Padre Redento Baranzano born Giovanni Antonio Baranzano (4 February 1590 – 23 December 1622) was an Italian Barnabite priest, astronomer and writer who wrote a pamphlet Uranoscopia (1617) which supported a Copernican sun-centric planetary system. He was forced by the church to retract his publication.
== Life and work ==
Baranzano was born in Serravalle Sesia to Pietro and Clara.
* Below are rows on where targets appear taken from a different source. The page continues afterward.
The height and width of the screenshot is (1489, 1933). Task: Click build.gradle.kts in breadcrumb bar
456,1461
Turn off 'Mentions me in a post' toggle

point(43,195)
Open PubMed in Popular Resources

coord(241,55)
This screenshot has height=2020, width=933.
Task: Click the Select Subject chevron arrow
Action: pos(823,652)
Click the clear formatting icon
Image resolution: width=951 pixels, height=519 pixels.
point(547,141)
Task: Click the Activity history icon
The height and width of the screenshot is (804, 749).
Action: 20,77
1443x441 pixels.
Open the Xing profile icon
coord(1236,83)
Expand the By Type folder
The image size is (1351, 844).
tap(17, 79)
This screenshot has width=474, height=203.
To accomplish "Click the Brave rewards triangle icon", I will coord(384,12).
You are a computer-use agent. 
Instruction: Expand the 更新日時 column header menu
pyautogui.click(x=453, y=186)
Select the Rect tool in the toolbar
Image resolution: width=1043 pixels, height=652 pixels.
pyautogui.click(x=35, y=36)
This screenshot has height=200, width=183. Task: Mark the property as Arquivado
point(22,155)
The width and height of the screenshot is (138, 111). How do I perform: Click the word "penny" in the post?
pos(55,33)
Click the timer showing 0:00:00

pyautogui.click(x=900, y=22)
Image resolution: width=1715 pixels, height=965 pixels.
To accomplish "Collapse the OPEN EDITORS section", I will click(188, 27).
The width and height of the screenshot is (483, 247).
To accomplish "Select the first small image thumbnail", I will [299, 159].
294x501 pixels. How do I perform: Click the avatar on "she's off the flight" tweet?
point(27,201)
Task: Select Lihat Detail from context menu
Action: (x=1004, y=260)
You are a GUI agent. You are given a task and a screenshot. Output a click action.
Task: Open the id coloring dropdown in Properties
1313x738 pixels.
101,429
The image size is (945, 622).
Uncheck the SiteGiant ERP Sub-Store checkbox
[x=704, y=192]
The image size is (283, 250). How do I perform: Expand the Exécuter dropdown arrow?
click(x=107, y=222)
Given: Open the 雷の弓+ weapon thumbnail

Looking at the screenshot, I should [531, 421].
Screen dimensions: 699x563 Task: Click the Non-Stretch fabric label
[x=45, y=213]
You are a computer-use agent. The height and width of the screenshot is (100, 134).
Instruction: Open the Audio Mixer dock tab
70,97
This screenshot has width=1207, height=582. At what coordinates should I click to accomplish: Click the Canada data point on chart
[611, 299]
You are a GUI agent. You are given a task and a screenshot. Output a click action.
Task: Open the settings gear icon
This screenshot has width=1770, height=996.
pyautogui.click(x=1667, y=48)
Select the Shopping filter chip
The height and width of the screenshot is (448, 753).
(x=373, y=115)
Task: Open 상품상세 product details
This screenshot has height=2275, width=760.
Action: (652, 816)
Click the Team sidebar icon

He studied at Crevalcuore, Vercelli, Novara and Milan. His education at Monz was in religion, philosophy, Latin, Greek, Hebrew, and Chaldaic. He became a Barnabite on 11 March 1609 and took the name Redento. In 1615, he was posted by Ambrogio Mazenta to teach at Collège Chappuisien in Annecy. His primary activity was preaching against the Calvinists but he also began to examine scientific ideas. He corresponded with Francis Bacon, who told Baranzano, before anybody else, about his Novum Organum. He was also known to Galileo Galilei.

Baranzano published a note on physics Novae opiniones physicae (1619) but he is best known because of his tract on astronomy begun in 1617 which accepted a heliocentric view and opposed Aristotle's ideas. This book Uranoscopia seu De coelo was published in 1619 by Jean Pillehotte in Lyon.

He was called to Milan by the Archbishop and asked to make corrections to his writings. He wrote a tract to retract his ideas in Nova de motu terrae Copernican iuxta Summi Pontificis mentem disputatio (1618). He continued to be critical of the servile repetition of Aristotle's ideas.

After 1620, he went to teach at Montargis alongside Father Tobia Corona where he died two years later.